Lively, entertaining reviews of, and essays on, old and newer films and everything relating to them, written by professional author William Schoell.

Thursday, February 23, 2017


Alexis Smith and William Holden
THE TURNING POINT (1952). Director: William Dieterle.

"I don't need a speech about honor or integrity -- from either one of you." -- John Conroy.

John Conroy (Edmond O'Brien) is a special prosecutor determined to break the hold that the rackets have on his city. Unfortunately, his good friend, reporter Jerry McKibbon (William Holden), has discovered that Conroy's own father, Matt (Tom Tully of Where the Sidewalk Ends), is a crooked cop in the employ of mobster Neil Eichelberger (Ed Begley), Conroy's chief antagonist. Adding to Conroy's troubles is the fact that his girlfriend and co-worker Amanda (Alexis Smith of Whiplash) is falling for Jerry and vice versa. There's a lot going on in The Turning Point -- a "B" movie with an "A" cast from Paramount and not Republic-- but much of it is handled in so perfunctory a manner that you wonder why the sub-plots -- Conroy's father being secretly corrupt; the love triangle -- were even introduced; Jerry is especially under-developed as a character. Still, the movie has interesting aspects and is well-acted, especially by Begley and Adele Longmire as the terrified witness, Carmelina. Carolyn Jones has a nice turn as another ditsy witness, and Russell Johnson [Attack of the Crab Monsters] briefly plays a cold-blooded hit man, as does Neville Brand. O'Brien's unemotional, reigned-in performance may fit the stoic character, but it also makes it harder to sympathize with someone who's having a really lousy year. The movie cries out for a good musical score, which it doesn't get.

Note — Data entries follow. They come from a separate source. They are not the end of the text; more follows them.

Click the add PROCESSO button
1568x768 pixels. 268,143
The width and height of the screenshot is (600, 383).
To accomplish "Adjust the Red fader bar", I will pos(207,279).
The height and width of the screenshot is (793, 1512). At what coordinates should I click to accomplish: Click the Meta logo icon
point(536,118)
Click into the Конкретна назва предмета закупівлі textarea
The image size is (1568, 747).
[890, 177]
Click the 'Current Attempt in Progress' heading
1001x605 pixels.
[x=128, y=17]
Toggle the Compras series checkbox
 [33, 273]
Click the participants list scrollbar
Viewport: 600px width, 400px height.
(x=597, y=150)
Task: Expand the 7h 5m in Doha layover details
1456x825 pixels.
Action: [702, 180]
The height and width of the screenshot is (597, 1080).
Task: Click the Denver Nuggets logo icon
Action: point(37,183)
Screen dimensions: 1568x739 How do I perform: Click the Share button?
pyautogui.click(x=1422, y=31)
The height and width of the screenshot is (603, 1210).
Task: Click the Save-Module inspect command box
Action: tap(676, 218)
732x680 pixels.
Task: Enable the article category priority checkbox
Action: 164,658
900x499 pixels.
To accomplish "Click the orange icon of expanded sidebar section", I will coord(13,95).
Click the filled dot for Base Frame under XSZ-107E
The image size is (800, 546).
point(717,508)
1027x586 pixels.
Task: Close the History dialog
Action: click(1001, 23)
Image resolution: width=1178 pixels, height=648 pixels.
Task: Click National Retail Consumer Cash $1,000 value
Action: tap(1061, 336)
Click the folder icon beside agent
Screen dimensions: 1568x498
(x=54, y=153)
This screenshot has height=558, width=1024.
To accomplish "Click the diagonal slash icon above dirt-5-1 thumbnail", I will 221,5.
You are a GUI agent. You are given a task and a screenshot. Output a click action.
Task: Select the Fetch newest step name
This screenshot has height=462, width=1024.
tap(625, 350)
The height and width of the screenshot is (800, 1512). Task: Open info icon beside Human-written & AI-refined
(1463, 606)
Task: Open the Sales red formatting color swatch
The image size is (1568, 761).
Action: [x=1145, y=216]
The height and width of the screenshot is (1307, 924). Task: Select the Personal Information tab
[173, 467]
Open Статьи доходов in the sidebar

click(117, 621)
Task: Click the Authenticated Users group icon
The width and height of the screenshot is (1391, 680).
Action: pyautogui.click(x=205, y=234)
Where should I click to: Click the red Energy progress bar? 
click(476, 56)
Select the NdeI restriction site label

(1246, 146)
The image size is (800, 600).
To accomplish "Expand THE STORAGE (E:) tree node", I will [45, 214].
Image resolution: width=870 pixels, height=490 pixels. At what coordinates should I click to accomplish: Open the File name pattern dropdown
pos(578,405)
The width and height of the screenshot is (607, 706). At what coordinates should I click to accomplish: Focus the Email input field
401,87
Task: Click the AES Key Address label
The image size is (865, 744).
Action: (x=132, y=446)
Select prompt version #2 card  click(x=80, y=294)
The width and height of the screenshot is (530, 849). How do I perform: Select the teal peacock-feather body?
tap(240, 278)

Verdict: Borderline film noir with intriguing situations but it's perhaps less effective than some cheaper movies without major stars. **1/2.


angelman66 said...

Hi Bill - Funny to see Bill Holden, a year after Sunset Blvd and a year before his Best Actor Oscar, in this programmer.
The studio system really did keep actors as a kind of slave labor repertory company!

William said...

It's possible they made this earlier than Sunset and rushed it out after the success of that film, but I think you;re on the money regarding the studio system!